(Stored items from a collection)
'''

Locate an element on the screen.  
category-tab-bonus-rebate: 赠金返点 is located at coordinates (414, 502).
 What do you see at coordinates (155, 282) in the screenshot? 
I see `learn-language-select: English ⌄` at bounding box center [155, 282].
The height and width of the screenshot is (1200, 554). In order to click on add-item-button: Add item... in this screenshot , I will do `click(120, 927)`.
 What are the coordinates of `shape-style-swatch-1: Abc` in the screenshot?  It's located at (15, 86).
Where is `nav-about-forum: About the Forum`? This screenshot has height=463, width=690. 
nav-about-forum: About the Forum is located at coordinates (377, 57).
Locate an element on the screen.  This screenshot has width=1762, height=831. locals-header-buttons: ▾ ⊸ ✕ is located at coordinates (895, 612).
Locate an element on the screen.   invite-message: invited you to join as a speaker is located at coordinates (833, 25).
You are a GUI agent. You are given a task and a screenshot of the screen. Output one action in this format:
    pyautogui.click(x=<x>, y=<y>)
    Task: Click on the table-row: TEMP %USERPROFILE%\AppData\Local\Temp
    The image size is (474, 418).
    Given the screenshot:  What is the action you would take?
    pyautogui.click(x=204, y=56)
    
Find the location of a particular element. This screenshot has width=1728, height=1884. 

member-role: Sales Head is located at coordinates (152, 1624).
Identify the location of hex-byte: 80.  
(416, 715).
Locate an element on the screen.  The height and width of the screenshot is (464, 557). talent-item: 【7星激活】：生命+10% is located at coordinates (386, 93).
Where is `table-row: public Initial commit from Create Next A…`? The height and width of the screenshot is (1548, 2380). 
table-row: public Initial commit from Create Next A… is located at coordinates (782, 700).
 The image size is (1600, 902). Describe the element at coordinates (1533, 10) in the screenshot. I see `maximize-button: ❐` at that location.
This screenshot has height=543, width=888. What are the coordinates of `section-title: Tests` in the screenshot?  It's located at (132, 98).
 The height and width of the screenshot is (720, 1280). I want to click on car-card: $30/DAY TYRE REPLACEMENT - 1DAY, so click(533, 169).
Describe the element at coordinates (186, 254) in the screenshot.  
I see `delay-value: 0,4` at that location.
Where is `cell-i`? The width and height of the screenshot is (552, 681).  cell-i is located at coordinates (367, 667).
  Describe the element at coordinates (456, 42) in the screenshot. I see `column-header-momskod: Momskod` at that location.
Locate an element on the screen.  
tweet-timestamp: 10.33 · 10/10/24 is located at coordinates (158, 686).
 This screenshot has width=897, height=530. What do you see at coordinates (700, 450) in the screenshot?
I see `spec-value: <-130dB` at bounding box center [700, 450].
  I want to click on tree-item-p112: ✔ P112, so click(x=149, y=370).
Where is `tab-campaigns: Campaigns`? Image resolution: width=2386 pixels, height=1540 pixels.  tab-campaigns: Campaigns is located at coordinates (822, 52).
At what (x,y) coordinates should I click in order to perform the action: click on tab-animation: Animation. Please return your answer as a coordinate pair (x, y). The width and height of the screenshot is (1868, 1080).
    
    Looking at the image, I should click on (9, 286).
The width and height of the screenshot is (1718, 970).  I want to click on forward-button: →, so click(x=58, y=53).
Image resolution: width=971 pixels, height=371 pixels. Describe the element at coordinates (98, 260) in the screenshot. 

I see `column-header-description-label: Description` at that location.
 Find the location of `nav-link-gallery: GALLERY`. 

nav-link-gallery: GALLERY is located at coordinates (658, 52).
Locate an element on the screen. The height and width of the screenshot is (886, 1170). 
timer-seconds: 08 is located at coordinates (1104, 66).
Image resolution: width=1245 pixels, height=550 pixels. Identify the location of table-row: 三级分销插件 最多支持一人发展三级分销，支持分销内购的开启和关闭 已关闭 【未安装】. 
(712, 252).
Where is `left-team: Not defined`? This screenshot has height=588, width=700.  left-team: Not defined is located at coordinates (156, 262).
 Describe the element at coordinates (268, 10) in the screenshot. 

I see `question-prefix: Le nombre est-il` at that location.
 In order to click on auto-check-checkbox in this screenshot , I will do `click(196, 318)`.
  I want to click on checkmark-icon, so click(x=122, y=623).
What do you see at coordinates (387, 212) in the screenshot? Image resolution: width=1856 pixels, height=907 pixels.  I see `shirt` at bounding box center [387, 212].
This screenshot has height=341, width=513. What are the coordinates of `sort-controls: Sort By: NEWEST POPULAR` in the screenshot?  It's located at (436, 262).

'''

◆ TASK TO CARRY OUT ◆
Please format every line of the listing as a JSON list of strings, one string per line, leaving out blank lines.

◆ TASK RESPONSE ◆
[
  "Locate an element on the screen.  ",
  "category-tab-bonus-rebate: 赠金返点 is located at coordinates (414, 502).",
  " What do you see at coordinates (155, 282) in the screenshot? ",
  "I see `learn-language-select: English ⌄` at bounding box center [155, 282].",
  "The height and width of the screenshot is (1200, 554). In order to click on add-item-button: Add item... in this screenshot , I will do `click(120, 927)`.",
  " What are the coordinates of `shape-style-swatch-1: Abc` in the screenshot?  It's located at (15, 86).",
  "Where is `nav-about-forum: About the Forum`? This screenshot has height=463, width=690. ",
  "nav-about-forum: About the Forum is located at coordinates (377, 57).",
  "Locate an element on the screen.  This screenshot has width=1762, height=831. locals-header-buttons: ▾ ⊸ ✕ is located at coordinates (895, 612).",
  "Locate an element on the screen.   invite-message: invited you to join as a speaker is located at coordinates (833, 25).",
  "You are a GUI agent. You are given a task and a screenshot of the screen. Output one action in this format:",
  "    pyautogui.click(x=<x>, y=<y>)",
  "    Task: Click on the table-row: TEMP %USERPROFILE%\\AppData\\Local\\Temp",
  "    The image size is (474, 418).",
  "    Given the screenshot:  What is the action you would take?",
  "    pyautogui.click(x=204, y=56)",
  "Find the location of a particular element. This screenshot has width=1728, height=1884. ",
  "member-role: Sales Head is located at coordinates (152, 1624).",
  "Identify the location of hex-byte: 80.  ",
  "(416, 715).",
  "Locate an element on the screen.  The height and width of the screenshot is (464, 557). talent-item: 【7星激活】：生命+10% is located at coordinates (386, 93).",
  "Where is `table-row: public Initial commit from Create Next A…`? The height and width of the screenshot is (1548, 2380). ",
  "table-row: public Initial commit from Create Next A… is located at coordinates (782, 700).",
  " The image size is (1600, 902). Describe the element at coordinates (1533, 10) in the screenshot. I see `maximize-button: ❐` at that location.",
  "This screenshot has height=543, width=888. What are the coordinates of `section-title: Tests` in the screenshot?  It's located at (132, 98).",
  " The height and width of the screenshot is (720, 1280). I want to click on car-card: $30/DAY TYRE REPLACEMENT - 1DAY, so click(533, 169).",
  "Describe the element at coordinates (186, 254) in the screenshot.  ",
  "I see `delay-value: 0,4` at that location.",
  "Where is `cell-i`? The width and height of the screenshot is (552, 681).  cell-i is located at coordinates (367, 667).",
  "  Describe the element at coordinates (456, 42) in the screenshot. I see `column-header-momskod: Momskod` at that location.",
  "Locate an element on the screen.  ",
  "tweet-timestamp: 10.33 · 10/10/24 is located at coordinates (158, 686).",
  " This screenshot has width=897, height=530. What do you see at coordinates (700, 450) in the screenshot?",
  "I see `spec-value: <-130dB` at bounding box center [700, 450].",
  "  I want to click on tree-item-p112: ✔ P112, so click(x=149, y=370).",
  "Where is `tab-campaigns: Campaigns`? Image resolution: width=2386 pixels, height=1540 pixels.  tab-campaigns: Campaigns is located at coordinates (822, 52).",
  "At what (x,y) coordinates should I click in order to perform the action: click on tab-animation: Animation. Please return your answer as a coordinate pair (x, y). The width and height of the screenshot is (1868, 1080).",
  "    Looking at the image, I should click on (9, 286).",
  "The width and height of the screenshot is (1718, 970).  I want to click on forward-button: →, so click(x=58, y=53).",
  "Image resolution: width=971 pixels, height=371 pixels. Describe the element at coordinates (98, 260) in the screenshot. ",
  "I see `column-header-description-label: Description` at that location.",
  " Find the location of `nav-link-gallery: GALLERY`. ",
  "nav-link-gallery: GALLERY is located at coordinates (658, 52).",
  "Locate an element on the screen. The height and width of the screenshot is (886, 1170). ",
  "timer-seconds: 08 is located at coordinates (1104, 66).",
  "Image resolution: width=1245 pixels, height=550 pixels. Identify the location of table-row: 三级分销插件 最多支持一人发展三级分销，支持分销内购的开启和关闭 已关闭 【未安装】. ",
  "(712, 252).",
  "Where is `left-team: Not defined`? This screenshot has height=588, width=700.  left-team: Not defined is located at coordinates (156, 262).",
  " Describe the element at coordinates (268, 10) in the screenshot. ",
  "I see `question-prefix: Le nombre est-il` at that location.",
  " In order to click on auto-check-checkbox in this screenshot , I will do `click(196, 318)`.",
  "  I want to click on checkmark-icon, so click(x=122, y=623).",
  "What do you see at coordinates (387, 212) in the screenshot? Image resolution: width=1856 pixels, height=907 pixels.  I see `shirt` at bounding box center [387, 212].",
  "This screenshot has height=341, width=513. What are the coordinates of `sort-controls: Sort By: NEWEST POPULAR` in the screenshot?  It's located at (436, 262)."
]